### INSTRUCTION 1
Translate this sentence from the Zynq ACP coherency post into Spanish: "Like this it works, but I was hoping to be able to improve performance (from a software access point of view)."
### INSTRUCTION 2
Continue the Zynq ACP coherency post from its last sentence.

───── QUOTED TEXT

Showing results for 
Show  only  | Search instead for 
Did you mean:
Registered: ‎10-15-2015

Zynq ACP Cohereny with Linux ioremap_cache

My design has several AXI DMA engines. The first of these needs to transmit and receive large ideally contigous buffers - 10s of MBytes of data. I have connected these to AXI_HP ports. These two streams have large memory bandwidth requirements so are probably best on AXI_HP ports.


The other side of my data is in smaller blocks up to 32 kBytes at a time. I have connected these to the ACP port. Some of this data needs random access, so would strongly benifit from caching.


The software is a Linux device driver.  I have limitted the memory controlled by the kernel to 256M out of 512 MBytes. The upper 256 MBytes is split into two sections, 128 MBytes each.

The first of these 128 MByte sections is accessed via the AXI_HP ports, the second via the ACP port.


For initial testing I mapped all this memory in to Kernel space using ioremap_nocache

Like this it works, but I was hoping to be able to improve performance (from a software access point of view).


For the first section (accessed via AXI_HP) I have tried using ioremap_wc. I access the memory using:

wmb(); // From io.h note that barriers are used Before WRITE and After read.
if (copy_from_user((void *) ptr, (void __user *)param.ptr, sizeof(u_int32_t)*param.num))



if (copy_to_user((void __user *)param.ptr, (void *) ptr, sizeof(u_int32_t)*param.num))

The copy_*_user functions seem to use assembler macros to make the access of the kernal address space memory (the io memory in my case) using the stmia instruction. The user buffer has to be word at a time as it has to load from the user virtual address.

My understanding that the stmai instruction would generate 8 word bursts with the memroy marked as bufferable even if not cachable.

──────────
───── EXTRACTED RECORDS

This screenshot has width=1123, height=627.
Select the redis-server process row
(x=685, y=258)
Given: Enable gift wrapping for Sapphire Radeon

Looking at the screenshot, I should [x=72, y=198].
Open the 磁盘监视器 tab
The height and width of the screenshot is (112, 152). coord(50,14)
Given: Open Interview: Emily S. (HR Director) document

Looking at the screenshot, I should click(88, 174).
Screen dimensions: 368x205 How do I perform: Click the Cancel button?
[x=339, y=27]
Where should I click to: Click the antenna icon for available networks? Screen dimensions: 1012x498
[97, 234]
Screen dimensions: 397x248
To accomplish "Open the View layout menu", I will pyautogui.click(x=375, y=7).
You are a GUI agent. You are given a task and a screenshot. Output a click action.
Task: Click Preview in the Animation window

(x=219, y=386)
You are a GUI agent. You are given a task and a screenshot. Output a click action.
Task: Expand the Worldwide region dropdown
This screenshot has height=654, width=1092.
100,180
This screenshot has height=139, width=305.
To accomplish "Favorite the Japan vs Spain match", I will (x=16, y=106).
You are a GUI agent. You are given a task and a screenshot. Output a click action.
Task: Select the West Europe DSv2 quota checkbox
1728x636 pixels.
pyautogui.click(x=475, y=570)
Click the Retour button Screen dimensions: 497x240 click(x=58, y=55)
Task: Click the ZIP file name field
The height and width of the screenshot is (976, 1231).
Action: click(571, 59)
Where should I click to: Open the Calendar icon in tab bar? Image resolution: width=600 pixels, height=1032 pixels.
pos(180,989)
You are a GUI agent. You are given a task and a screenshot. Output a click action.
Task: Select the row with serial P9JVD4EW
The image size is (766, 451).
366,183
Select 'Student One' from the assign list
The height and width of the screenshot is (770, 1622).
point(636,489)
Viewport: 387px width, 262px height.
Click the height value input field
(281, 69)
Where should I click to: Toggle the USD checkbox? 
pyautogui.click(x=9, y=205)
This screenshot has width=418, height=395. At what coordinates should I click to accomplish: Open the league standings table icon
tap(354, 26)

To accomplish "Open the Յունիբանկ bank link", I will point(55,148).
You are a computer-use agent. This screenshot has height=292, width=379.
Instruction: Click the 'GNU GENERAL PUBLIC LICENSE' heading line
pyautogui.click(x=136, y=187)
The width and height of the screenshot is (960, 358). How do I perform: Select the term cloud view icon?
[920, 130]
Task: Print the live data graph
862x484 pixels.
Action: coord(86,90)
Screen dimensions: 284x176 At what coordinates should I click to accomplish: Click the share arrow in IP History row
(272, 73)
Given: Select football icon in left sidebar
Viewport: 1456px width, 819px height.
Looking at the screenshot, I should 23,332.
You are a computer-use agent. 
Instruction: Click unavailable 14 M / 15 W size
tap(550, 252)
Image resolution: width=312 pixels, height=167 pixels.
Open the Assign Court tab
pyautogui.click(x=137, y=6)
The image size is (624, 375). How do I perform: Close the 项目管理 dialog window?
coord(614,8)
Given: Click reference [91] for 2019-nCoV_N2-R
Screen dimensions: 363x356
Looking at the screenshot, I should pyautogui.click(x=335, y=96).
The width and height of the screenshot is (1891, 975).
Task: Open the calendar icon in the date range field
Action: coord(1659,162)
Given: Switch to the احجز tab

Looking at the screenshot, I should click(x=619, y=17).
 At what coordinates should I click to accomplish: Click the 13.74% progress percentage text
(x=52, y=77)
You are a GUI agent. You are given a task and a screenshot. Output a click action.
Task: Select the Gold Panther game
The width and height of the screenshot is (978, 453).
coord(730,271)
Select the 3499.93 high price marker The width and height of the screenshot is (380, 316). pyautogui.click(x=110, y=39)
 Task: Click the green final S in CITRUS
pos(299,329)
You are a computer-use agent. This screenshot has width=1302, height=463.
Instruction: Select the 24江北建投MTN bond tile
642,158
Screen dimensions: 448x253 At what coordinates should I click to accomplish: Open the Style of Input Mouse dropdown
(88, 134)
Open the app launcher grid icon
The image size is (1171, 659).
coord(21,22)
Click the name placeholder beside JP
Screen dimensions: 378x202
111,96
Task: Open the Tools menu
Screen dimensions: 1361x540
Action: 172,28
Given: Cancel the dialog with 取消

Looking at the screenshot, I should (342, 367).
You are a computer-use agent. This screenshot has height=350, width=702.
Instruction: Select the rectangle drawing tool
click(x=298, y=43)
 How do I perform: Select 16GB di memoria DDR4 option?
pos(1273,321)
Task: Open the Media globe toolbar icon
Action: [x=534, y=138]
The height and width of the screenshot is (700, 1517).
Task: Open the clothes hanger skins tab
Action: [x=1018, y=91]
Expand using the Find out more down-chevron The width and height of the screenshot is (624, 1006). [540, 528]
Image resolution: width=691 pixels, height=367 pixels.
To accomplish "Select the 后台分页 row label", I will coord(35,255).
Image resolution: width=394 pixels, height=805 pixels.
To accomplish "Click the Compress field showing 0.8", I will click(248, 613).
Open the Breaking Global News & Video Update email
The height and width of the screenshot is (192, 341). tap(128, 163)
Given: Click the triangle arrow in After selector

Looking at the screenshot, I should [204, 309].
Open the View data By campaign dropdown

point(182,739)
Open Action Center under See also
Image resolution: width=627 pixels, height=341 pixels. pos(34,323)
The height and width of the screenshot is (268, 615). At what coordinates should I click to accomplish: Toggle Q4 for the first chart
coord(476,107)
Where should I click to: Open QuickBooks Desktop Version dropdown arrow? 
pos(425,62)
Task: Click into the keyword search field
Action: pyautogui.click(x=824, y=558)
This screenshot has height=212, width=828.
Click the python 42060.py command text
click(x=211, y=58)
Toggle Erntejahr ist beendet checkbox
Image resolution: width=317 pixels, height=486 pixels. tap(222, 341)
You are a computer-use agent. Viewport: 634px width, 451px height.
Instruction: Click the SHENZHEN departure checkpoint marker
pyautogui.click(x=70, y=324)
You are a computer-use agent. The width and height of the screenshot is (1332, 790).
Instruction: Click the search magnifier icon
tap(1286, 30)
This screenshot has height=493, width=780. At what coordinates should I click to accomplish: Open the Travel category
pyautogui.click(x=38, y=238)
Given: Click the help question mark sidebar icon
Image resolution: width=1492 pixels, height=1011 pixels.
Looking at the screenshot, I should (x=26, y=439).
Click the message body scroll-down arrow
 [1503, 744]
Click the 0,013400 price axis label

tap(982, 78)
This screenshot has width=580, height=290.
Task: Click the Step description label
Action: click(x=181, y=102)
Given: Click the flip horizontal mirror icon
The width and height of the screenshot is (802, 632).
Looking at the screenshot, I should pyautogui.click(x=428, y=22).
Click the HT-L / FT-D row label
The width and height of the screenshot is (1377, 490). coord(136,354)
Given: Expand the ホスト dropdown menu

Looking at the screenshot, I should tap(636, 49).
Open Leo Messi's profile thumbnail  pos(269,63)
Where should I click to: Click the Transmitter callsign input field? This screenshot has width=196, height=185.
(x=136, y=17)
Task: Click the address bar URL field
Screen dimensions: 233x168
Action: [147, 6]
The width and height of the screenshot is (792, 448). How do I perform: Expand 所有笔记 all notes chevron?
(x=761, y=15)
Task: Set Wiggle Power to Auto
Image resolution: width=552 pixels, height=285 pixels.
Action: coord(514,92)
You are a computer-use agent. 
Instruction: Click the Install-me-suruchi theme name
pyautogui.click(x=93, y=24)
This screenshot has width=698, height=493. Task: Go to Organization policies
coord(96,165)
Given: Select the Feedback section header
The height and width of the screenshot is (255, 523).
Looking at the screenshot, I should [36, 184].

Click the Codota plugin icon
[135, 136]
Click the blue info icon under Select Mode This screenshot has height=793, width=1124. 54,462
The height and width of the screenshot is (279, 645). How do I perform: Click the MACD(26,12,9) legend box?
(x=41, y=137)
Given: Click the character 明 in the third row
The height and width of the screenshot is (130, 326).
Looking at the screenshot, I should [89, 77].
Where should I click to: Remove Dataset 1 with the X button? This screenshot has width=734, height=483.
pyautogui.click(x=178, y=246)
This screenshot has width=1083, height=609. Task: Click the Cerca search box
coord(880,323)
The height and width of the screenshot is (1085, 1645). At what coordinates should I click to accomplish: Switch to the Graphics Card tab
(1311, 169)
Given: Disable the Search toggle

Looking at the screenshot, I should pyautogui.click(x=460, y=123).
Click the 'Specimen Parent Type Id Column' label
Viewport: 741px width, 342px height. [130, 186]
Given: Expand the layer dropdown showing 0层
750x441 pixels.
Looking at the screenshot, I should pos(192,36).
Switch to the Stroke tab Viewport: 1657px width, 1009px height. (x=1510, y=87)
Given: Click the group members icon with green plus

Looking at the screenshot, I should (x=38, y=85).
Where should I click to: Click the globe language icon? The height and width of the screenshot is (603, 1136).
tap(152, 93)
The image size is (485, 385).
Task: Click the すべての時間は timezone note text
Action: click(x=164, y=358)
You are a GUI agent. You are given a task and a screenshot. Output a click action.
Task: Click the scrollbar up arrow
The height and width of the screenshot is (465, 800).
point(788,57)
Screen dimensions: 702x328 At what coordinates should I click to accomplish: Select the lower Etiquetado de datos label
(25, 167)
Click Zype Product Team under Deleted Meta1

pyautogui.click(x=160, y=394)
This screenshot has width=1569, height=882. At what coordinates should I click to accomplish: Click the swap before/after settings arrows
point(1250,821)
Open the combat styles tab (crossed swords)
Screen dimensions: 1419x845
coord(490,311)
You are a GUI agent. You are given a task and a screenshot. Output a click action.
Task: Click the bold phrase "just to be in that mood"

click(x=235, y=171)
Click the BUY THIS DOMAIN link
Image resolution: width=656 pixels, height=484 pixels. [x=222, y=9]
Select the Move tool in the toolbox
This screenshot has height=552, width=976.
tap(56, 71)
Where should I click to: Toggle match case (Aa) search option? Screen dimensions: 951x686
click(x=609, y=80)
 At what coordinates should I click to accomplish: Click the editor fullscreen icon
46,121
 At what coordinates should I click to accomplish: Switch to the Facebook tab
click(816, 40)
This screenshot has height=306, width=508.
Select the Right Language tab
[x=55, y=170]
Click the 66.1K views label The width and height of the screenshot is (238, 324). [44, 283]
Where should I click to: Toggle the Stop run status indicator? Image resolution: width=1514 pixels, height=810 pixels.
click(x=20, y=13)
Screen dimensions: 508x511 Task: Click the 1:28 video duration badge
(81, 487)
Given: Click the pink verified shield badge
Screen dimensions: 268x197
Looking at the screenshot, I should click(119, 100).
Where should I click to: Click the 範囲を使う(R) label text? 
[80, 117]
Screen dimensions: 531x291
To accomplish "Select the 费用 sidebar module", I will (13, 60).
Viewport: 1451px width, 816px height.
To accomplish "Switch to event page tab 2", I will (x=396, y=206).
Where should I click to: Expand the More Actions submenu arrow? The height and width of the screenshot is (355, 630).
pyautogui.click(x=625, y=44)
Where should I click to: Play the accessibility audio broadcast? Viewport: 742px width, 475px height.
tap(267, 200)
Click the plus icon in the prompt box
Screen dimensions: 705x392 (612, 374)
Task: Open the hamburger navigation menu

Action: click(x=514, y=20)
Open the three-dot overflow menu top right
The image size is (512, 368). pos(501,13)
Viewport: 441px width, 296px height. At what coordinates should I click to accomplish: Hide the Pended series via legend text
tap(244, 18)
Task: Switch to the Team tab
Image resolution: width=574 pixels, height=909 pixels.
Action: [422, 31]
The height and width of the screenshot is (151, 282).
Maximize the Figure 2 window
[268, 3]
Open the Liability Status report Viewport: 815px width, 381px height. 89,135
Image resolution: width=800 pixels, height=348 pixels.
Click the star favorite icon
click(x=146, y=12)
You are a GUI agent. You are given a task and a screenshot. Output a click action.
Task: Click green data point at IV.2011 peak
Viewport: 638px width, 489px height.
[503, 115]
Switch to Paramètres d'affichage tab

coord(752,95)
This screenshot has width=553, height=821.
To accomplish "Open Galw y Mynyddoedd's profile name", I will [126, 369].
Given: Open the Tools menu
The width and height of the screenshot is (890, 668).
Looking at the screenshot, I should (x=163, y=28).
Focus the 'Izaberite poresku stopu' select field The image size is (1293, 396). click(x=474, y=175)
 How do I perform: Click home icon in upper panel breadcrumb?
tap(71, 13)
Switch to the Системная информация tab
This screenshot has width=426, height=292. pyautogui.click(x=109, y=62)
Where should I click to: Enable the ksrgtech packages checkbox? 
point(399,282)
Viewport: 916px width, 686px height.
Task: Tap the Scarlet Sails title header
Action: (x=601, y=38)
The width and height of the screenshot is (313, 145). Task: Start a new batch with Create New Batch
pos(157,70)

──────────

### OUTPUT 1
Así funciona, pero esperaba poder mejorar el rendimiento (desde el punto de vista del acceso por software).

### OUTPUT 2
Testing access from the CPU, this gets just slightly faster when switching to ioreamp_wc, and is much slower than when using ioreamp_cache.ioremap_nocache 161 MBytes/s

ioremap_wc  167 MBytes/s

ioremap_cache  281 MBytes/s

I was somewhat disappointed with the ioreamp_wc performance, though this may be acceptable. For this area I could use ioreamp_cache with explicit cache flush/invalidate calls as the area are accessed in a few big blocks.


For the second section accessed via the ACP port I was expecting to be able to change to ioreamp_cache and the hardware would ensure coherency. However,  once I switch to ioremap_cache the system stops working completely. I assume this is a cache coherency issue either with the DMA descriptors or the DMA data. Actually it is so broken that it must be with the descriptors.


I have got the "Tie off User to ensure Coherency" ticked.

I have put the logic analyser on the AXI_MM bus to the ACP and see ARCACHE=3

I thought this was enough.

From the post

I think the problem might be with mismatched memory type attributes.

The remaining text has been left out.